DATA PROVIDED >>
◆ ◆ ◆

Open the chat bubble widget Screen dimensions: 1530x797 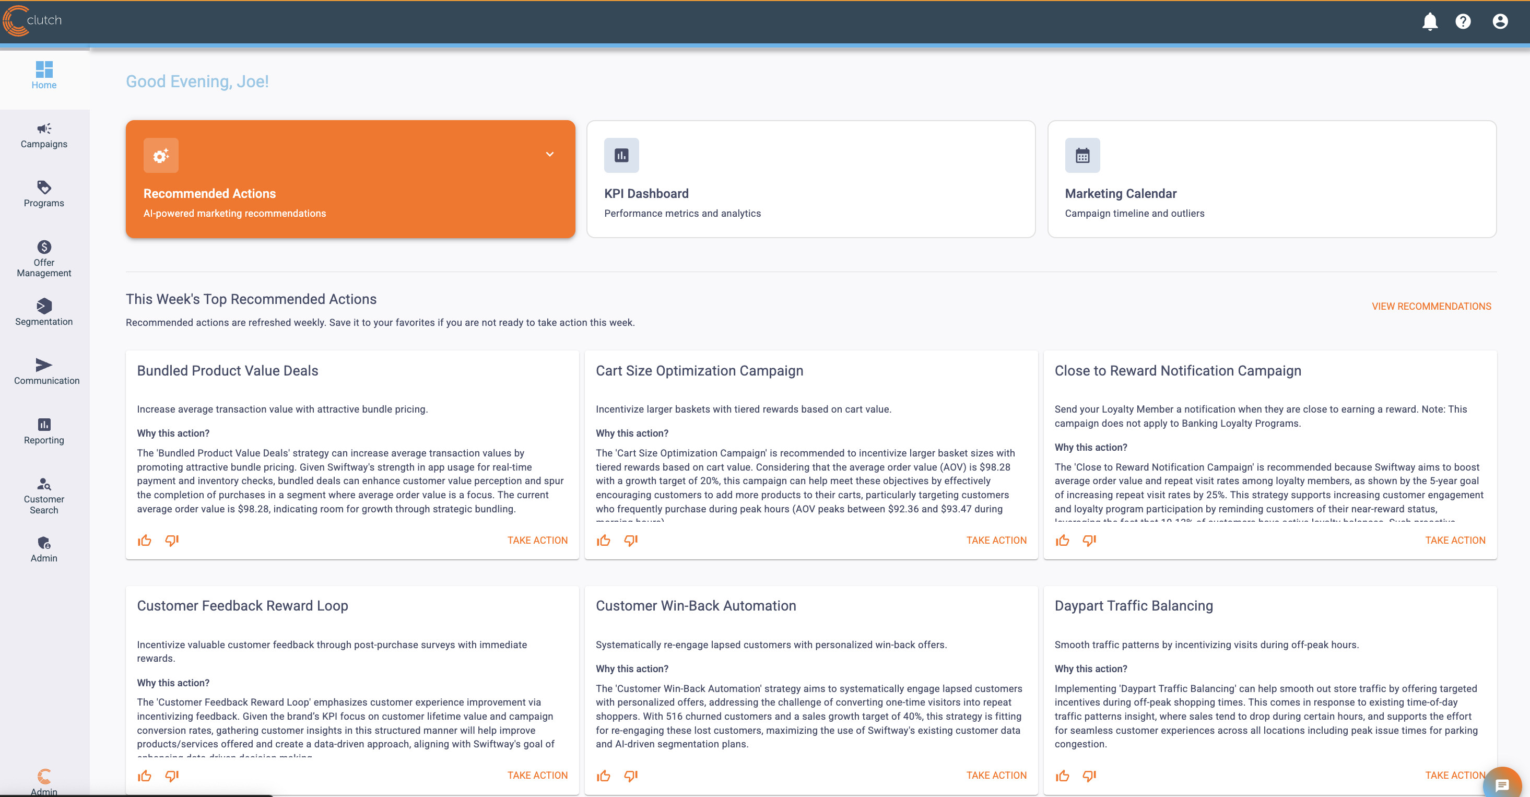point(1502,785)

◆ ◆ ◆

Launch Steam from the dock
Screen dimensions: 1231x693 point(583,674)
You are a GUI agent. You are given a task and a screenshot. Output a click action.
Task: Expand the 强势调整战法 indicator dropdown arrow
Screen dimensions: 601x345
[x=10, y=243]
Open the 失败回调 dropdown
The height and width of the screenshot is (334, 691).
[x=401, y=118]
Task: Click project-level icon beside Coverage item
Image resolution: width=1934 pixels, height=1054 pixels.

◆ ◆ ◆

Among the entries above, the lines between the ones containing "You are a GUI" and "Image resolution: width=1934", inclusive, are to be transcribed exactly. No other line is to be given.

You are a GUI agent. You are given a task and a screenshot. Output a click action.
Task: Expand the 强势调整战法 indicator dropdown arrow
Screen dimensions: 601x345
[x=10, y=243]
Open the 失败回调 dropdown
The height and width of the screenshot is (334, 691).
[x=401, y=118]
Task: Click project-level icon beside Coverage item
Image resolution: width=1934 pixels, height=1054 pixels.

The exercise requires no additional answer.